> _Brief_: A line-by-line copy of the material below is required.

> _Data for review_:
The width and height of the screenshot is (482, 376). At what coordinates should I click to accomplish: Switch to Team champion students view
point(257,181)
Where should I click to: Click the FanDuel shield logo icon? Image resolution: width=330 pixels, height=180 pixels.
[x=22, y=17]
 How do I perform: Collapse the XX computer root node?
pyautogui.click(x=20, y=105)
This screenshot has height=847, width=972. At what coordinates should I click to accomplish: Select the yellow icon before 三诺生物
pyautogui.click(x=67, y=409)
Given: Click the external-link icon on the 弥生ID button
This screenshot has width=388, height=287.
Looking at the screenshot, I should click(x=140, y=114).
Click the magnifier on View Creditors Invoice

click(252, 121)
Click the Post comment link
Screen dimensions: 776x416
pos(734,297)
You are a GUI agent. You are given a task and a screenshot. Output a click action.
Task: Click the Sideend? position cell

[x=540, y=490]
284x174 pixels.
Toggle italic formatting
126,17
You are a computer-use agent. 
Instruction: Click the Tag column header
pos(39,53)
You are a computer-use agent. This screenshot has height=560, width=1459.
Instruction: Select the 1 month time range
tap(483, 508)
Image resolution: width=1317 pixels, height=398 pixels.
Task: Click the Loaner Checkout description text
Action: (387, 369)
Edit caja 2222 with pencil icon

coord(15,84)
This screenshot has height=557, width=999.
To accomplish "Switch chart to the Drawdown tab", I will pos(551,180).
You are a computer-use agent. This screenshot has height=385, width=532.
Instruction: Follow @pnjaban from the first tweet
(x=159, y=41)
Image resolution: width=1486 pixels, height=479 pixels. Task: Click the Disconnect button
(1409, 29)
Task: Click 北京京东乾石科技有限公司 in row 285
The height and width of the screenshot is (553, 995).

> _Response to the exercise_:
The width and height of the screenshot is (482, 376). At what coordinates should I click to accomplish: Switch to Team champion students view
point(257,181)
Where should I click to: Click the FanDuel shield logo icon? Image resolution: width=330 pixels, height=180 pixels.
[x=22, y=17]
 How do I perform: Collapse the XX computer root node?
pyautogui.click(x=20, y=105)
This screenshot has height=847, width=972. At what coordinates should I click to accomplish: Select the yellow icon before 三诺生物
pyautogui.click(x=67, y=409)
Given: Click the external-link icon on the 弥生ID button
This screenshot has width=388, height=287.
Looking at the screenshot, I should click(x=140, y=114).
Click the magnifier on View Creditors Invoice

click(252, 121)
Click the Post comment link
Screen dimensions: 776x416
pos(734,297)
You are a GUI agent. You are given a task and a screenshot. Output a click action.
Task: Click the Sideend? position cell

[x=540, y=490]
284x174 pixels.
Toggle italic formatting
126,17
You are a computer-use agent. 
Instruction: Click the Tag column header
pos(39,53)
You are a computer-use agent. This screenshot has height=560, width=1459.
Instruction: Select the 1 month time range
tap(483, 508)
Image resolution: width=1317 pixels, height=398 pixels.
Task: Click the Loaner Checkout description text
Action: (387, 369)
Edit caja 2222 with pencil icon

coord(15,84)
This screenshot has height=557, width=999.
To accomplish "Switch chart to the Drawdown tab", I will pos(551,180).
You are a computer-use agent. This screenshot has height=385, width=532.
Instruction: Follow @pnjaban from the first tweet
(x=159, y=41)
Image resolution: width=1486 pixels, height=479 pixels. Task: Click the Disconnect button
(1409, 29)
Task: Click 北京京东乾石科技有限公司 in row 285
The height and width of the screenshot is (553, 995).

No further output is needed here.